The push to work from home during the coronavirus pandemic is straining cybersecurity professionals around the country tasked with ensuring workers are able to not only work efficiently from remote locations — but to do so safely. This rapid shift is a tall order for an industry that was already in need of skilled professionals long before the pandemic took hold.
Cybersecurity workers were taken off some or all of their typical security duties to assist with other IT-related tasks, including equipping mobile workforces, according to an April survey from global nonprofit (ISC)2, the largest association of certified cybersecurity professionals. The survey of 256 cyber pros found nearly half were re-tasked and that a quarter said cybersecurity incidents increased since the transition to remote work, with some seeing as many as double the number of incidents. Separate data from another nonprofit cybersecurity group, the Information Systems Security Association, found a 63% increase in cyberattacks related to the pandemic, calling Covid a "once-in-a-lifetime opportunity for hackers and online scammers."
"We are outnumbered—the people that are doing bad things, whether it's a nation-state type of activity or cybercrime—the good guys and gals were vastly outnumbered prior to the pandemic," says David Shearer, CEO of (ISC)2. "It has a compounding effect to what was already a challenge... take all of this technology we are becoming more and more reliant on and it's scaling in a massive pace."
The group reported in late 2019 that 2.8 million professionals work in cybersecurity jobs globally, but the industry would need another 4 million trained workers in order to properly defend organizations and close the skills gap.
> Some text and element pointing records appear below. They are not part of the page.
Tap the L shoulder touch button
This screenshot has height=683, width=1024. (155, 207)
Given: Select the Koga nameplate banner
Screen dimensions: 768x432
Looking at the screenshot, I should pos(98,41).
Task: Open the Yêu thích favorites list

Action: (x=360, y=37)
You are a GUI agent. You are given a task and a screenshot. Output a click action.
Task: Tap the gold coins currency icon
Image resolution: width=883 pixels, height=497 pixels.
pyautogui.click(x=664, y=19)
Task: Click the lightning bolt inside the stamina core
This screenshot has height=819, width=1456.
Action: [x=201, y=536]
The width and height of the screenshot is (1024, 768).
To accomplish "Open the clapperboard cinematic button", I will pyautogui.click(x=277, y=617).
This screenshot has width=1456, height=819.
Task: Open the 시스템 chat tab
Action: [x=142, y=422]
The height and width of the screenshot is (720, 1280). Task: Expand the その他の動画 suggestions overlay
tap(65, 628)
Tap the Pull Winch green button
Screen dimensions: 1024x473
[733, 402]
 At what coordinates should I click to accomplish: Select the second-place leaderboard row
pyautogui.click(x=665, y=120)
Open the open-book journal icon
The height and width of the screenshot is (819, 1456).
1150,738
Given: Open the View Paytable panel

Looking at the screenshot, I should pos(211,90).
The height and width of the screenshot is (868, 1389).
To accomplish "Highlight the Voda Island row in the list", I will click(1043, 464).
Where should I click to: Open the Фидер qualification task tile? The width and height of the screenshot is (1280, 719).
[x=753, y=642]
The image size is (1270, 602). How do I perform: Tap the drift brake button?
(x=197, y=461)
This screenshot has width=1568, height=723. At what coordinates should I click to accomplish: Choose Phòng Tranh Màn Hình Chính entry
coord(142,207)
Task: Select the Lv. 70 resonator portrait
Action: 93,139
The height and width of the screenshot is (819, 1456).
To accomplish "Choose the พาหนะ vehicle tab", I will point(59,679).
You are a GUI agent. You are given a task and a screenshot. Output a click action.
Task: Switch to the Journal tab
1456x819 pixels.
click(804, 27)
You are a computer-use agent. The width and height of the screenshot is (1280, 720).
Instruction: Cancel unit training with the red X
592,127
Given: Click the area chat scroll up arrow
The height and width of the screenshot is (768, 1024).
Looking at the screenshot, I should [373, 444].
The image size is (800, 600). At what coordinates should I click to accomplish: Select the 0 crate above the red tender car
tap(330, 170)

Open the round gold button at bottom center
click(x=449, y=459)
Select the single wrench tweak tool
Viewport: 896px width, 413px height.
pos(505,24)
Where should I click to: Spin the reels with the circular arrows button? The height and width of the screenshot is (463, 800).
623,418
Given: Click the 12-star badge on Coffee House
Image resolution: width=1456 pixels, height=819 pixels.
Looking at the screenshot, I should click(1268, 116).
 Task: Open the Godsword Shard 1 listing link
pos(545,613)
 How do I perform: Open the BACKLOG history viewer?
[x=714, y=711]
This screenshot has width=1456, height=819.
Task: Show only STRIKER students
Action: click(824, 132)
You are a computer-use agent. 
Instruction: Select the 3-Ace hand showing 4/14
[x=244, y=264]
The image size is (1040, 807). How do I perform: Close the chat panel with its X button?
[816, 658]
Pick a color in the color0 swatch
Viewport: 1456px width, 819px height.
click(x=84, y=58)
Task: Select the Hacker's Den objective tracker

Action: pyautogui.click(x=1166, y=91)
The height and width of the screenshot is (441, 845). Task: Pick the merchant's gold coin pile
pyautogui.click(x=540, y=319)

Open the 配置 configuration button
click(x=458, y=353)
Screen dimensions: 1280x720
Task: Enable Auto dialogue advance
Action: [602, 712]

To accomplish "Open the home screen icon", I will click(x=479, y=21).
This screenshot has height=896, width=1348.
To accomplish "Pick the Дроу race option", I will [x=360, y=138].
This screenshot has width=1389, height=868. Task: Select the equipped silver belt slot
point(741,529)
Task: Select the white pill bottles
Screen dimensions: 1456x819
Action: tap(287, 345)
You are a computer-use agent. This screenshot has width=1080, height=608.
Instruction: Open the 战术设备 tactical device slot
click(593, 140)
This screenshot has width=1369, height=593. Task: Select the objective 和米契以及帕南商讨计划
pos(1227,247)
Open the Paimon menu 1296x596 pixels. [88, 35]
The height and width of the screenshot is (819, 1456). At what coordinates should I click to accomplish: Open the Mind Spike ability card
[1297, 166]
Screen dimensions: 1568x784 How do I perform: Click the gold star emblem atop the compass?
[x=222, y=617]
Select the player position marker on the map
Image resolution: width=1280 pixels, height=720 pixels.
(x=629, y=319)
That includes about half a million workers needed in the U.S. to meet demand. A separate survey of more than 300 cybersecurity professionals from ISSA shows that 70% of organizations report being impacted by the worker shortage and 45% of respondents say the cybersecurity skills shortage and its associated impacts have only gotten worse in recent years.
Shearer said to fill the talent gap, more outreach needs to be done to recruit younger workers into the aging workforce, as well as more diverse cybersecurity workers.
"Diversity is a big part of it — women are underrepresented, it's improving. We also here in the United states need to look at other underrepresented minority groups and get them into the fold because it's going to take everyone we can find to be interested in cyber," he said. "As people start to retire, it's only going to exacerbate the fact that it's an undersized cyber workforce."
Jobs can be lucrative in the field as well—(ISC)2′s data finds the average North American salary for cybersecurity professionals is $90,000 a year and those who hold security certifications can make more.
Veracode, a 750-person cybersecurity firm based in Burlington, Massachusetts, is currently looking to staff up for dozens of positions —from programmers to sales people to cybersecurity roles. Covid has accelerated business shifts not only at the company but for many of its clients, says Chris Wysopal, founder and chief technology officer.
"Companies are already dealing with remote workforces that were increasing in size—remote roles were increasing at most places, but then the whole company was remote. And so all of a sudden you had to deal with 'How am I securing all the laptops that are there? How are all those employees getting in all the systems they need to access?'" Wysopal says. "It changed everything really, really quickly and cyber security people had to scramble, essentially, to make sure that that was all done well."
Hiring has become somewhat easier in recent months, Wysopal says, a silver lining in the face of a broader skilled talent shortage in the industry. As the pandemic forced closures and layoffs in all sectors of the economy, more cyber workers have become available and due to the nature of remote work, candidates that are outside of the area have become more appealing.
"There's no more requirement of being local," he says. "I hired someone out of Utah, out of Texas—there are a lot of people around the country that want to work for a Boston-area tech company, and I find in cybersecurity, people like to work remote. And if we allow them to work remote, it's easier to hire them."
As the world becomes ever more reliant on technology, Shearer is hopeful organizations will take lessons from the shift that has rocked the country due to Covid, and plan accordingly in the future.
"There's a lot of similarities between the pandemic and cyber in that it's kind of a virus, it's a bad thing that happens and it impacts people and it impacts their lives," he says. "It doesn't seem to get a lot of attention until something really bad happens, there's a breach or something that costs a company a lot of money or a product or company embarrassment. It remains a challenge."